━━ Extracted entries

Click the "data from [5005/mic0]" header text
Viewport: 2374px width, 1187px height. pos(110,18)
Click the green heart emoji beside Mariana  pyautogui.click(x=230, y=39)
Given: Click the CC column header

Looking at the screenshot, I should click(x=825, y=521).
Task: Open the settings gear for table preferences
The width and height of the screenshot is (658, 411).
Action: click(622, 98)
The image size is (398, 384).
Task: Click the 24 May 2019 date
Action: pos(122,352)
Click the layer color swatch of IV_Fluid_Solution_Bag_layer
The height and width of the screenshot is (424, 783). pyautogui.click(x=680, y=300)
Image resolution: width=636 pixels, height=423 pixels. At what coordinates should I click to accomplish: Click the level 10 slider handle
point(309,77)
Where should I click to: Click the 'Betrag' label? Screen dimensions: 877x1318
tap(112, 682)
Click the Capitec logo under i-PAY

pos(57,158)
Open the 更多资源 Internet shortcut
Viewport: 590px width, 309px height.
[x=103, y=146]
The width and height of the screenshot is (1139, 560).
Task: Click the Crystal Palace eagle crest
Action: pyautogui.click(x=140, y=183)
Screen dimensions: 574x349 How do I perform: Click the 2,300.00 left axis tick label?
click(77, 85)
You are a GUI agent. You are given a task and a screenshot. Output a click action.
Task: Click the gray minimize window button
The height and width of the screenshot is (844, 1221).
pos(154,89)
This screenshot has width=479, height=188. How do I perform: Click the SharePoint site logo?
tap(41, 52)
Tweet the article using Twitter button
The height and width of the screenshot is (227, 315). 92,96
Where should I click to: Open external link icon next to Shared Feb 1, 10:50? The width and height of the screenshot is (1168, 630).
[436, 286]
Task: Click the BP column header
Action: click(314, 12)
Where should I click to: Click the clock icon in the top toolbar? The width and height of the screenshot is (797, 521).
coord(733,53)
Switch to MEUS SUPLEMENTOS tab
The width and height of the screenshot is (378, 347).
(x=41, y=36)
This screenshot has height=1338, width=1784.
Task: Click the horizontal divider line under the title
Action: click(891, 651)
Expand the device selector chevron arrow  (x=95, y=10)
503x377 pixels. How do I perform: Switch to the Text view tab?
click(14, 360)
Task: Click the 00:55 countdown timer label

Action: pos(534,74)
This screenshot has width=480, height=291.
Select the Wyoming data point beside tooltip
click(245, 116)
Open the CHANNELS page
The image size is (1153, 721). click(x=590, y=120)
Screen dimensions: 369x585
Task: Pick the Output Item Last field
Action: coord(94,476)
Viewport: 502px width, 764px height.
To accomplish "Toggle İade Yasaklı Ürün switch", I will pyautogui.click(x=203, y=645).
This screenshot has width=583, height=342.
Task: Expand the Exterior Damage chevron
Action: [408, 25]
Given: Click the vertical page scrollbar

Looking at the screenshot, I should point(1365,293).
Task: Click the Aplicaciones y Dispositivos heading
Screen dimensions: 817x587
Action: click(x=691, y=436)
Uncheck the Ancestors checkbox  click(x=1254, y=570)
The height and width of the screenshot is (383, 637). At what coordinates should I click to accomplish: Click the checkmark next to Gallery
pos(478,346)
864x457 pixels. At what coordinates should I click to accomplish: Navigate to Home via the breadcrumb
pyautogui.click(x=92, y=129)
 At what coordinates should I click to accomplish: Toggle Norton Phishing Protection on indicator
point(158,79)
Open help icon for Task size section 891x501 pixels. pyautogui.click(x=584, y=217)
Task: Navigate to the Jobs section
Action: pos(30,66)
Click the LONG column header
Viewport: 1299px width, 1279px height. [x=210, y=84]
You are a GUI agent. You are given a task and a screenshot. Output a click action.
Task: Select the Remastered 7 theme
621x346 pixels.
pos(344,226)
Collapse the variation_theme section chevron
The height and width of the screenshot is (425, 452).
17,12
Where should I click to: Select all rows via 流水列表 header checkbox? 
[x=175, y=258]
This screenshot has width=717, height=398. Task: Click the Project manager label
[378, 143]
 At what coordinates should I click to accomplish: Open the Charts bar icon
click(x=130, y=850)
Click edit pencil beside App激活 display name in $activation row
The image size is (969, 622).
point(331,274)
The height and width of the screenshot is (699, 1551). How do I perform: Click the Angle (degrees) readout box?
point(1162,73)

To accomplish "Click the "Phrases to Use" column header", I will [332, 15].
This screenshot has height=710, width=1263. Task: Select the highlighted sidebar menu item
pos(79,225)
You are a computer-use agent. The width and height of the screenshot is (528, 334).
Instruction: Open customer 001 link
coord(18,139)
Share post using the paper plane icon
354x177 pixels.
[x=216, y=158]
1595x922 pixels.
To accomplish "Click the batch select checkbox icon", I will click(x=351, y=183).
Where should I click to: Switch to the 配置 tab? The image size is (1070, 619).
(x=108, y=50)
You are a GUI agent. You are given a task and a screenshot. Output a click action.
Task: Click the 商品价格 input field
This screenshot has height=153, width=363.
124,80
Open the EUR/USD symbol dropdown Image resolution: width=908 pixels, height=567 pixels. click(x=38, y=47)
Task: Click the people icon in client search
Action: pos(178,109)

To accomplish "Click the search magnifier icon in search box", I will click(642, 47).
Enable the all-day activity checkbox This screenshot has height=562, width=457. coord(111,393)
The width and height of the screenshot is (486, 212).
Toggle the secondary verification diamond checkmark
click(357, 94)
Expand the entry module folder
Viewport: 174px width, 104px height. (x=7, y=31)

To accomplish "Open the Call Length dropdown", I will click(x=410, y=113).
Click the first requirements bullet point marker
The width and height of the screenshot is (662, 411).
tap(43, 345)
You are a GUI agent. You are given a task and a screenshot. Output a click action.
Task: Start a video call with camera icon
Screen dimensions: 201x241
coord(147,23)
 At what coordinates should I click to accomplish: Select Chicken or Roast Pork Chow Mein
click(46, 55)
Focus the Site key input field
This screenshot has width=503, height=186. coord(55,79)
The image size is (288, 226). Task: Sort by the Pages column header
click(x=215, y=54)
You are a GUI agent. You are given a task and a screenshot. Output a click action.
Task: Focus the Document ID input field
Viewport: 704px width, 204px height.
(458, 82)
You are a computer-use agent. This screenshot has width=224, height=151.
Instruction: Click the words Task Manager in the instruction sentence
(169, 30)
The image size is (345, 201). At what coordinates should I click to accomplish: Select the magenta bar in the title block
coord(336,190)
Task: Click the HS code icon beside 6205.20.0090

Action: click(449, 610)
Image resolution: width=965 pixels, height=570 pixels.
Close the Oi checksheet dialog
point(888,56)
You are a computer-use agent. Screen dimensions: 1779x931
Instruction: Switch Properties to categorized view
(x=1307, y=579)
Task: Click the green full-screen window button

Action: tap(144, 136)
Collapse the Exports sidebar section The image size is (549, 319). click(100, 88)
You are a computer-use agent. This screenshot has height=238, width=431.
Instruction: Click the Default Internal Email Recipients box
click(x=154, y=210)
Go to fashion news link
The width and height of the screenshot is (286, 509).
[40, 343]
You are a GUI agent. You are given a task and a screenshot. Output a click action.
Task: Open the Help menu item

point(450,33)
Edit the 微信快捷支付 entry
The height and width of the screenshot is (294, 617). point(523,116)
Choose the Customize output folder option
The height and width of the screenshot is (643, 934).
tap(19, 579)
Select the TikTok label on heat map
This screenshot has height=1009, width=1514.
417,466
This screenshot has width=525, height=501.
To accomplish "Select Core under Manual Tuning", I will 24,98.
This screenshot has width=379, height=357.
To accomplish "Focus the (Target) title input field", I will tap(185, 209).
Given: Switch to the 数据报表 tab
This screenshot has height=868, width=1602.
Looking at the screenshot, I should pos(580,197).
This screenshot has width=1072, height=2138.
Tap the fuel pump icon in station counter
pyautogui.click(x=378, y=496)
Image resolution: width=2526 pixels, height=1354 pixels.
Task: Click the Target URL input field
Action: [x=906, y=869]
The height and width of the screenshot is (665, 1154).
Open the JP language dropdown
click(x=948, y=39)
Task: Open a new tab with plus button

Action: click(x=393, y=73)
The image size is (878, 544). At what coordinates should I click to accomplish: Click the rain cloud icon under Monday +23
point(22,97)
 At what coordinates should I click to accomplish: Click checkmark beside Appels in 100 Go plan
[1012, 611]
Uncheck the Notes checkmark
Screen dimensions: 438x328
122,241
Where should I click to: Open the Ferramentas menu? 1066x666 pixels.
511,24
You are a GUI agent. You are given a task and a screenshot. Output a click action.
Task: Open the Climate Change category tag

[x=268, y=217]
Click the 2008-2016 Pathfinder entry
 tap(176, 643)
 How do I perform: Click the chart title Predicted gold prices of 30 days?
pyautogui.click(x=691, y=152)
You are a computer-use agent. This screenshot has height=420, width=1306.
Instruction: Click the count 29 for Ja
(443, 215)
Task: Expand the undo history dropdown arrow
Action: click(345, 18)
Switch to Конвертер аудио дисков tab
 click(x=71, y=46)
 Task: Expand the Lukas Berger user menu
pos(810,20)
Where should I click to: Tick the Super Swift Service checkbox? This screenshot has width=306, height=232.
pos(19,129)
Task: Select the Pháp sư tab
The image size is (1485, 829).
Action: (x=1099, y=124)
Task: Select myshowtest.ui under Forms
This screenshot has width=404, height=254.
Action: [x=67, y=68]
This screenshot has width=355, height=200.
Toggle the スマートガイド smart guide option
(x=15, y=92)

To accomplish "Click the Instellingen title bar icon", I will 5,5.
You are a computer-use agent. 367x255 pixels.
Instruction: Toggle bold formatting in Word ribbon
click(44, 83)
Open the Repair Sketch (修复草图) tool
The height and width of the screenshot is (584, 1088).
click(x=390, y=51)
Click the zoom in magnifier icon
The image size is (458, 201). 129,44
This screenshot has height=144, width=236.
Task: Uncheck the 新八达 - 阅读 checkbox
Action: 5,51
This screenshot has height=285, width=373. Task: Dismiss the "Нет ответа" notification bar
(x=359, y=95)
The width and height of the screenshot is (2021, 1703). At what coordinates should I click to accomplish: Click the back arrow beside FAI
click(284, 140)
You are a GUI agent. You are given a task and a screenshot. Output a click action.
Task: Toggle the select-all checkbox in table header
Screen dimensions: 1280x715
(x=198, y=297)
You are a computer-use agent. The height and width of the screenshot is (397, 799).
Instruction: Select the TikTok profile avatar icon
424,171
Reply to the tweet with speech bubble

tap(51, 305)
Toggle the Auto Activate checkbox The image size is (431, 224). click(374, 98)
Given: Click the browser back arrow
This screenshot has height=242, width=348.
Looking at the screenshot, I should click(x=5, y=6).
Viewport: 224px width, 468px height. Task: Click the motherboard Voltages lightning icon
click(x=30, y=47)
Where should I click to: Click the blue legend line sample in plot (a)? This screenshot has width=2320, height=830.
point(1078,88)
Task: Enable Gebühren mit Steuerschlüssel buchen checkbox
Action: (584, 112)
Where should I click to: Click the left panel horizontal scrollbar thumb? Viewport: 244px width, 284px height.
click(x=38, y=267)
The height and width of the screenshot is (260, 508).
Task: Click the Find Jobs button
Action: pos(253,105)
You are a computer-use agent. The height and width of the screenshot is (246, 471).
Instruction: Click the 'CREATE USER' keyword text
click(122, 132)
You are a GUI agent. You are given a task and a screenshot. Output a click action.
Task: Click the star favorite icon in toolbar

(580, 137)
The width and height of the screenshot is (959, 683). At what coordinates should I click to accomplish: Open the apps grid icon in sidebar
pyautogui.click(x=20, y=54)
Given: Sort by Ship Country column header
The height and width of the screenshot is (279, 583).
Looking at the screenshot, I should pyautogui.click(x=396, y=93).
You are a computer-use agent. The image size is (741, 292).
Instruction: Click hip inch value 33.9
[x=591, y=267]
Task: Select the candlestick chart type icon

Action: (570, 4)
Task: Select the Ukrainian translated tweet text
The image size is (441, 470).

━━━━

Written problem
Lay out the rows as a Markdown table with the columns "Row" and "Line," numbering each line and leaving out blank ones. Begin at the first line of the rows and stop after the line that contains "tap(41, 52)".

Exercise output
| Row | Line |
|---|---|
| 1 | Click the "data from [5005/mic0]" header text |
| 2 | Viewport: 2374px width, 1187px height. pos(110,18) |
| 3 | Click the green heart emoji beside Mariana  pyautogui.click(x=230, y=39) |
| 4 | Given: Click the CC column header |
| 5 | Looking at the screenshot, I should click(x=825, y=521). |
| 6 | Task: Open the settings gear for table preferences |
| 7 | The width and height of the screenshot is (658, 411). |
| 8 | Action: click(622, 98) |
| 9 | The image size is (398, 384). |
| 10 | Task: Click the 24 May 2019 date |
| 11 | Action: pos(122,352) |
| 12 | Click the layer color swatch of IV_Fluid_Solution_Bag_layer |
| 13 | The height and width of the screenshot is (424, 783). pyautogui.click(x=680, y=300) |
| 14 | Image resolution: width=636 pixels, height=423 pixels. At what coordinates should I click to accomplish: Click the level 10 slider handle |
| 15 | point(309,77) |
| 16 | Where should I click to: Click the 'Betrag' label? Screen dimensions: 877x1318 |
| 17 | tap(112, 682) |
| 18 | Click the Capitec logo under i-PAY |
| 19 | pos(57,158) |
| 20 | Open the 更多资源 Internet shortcut |
| 21 | Viewport: 590px width, 309px height. |
| 22 | [x=103, y=146] |
| 23 | The width and height of the screenshot is (1139, 560). |
| 24 | Task: Click the Crystal Palace eagle crest |
| 25 | Action: pyautogui.click(x=140, y=183) |
| 26 | Screen dimensions: 574x349 How do I perform: Click the 2,300.00 left axis tick label? |
| 27 | click(77, 85) |
| 28 | You are a GUI agent. You are given a task and a screenshot. Output a click action. |
| 29 | Task: Click the gray minimize window button |
| 30 | The height and width of the screenshot is (844, 1221). |
| 31 | pos(154,89) |
| 32 | This screenshot has width=479, height=188. How do I perform: Click the SharePoint site logo? |
| 33 | tap(41, 52) |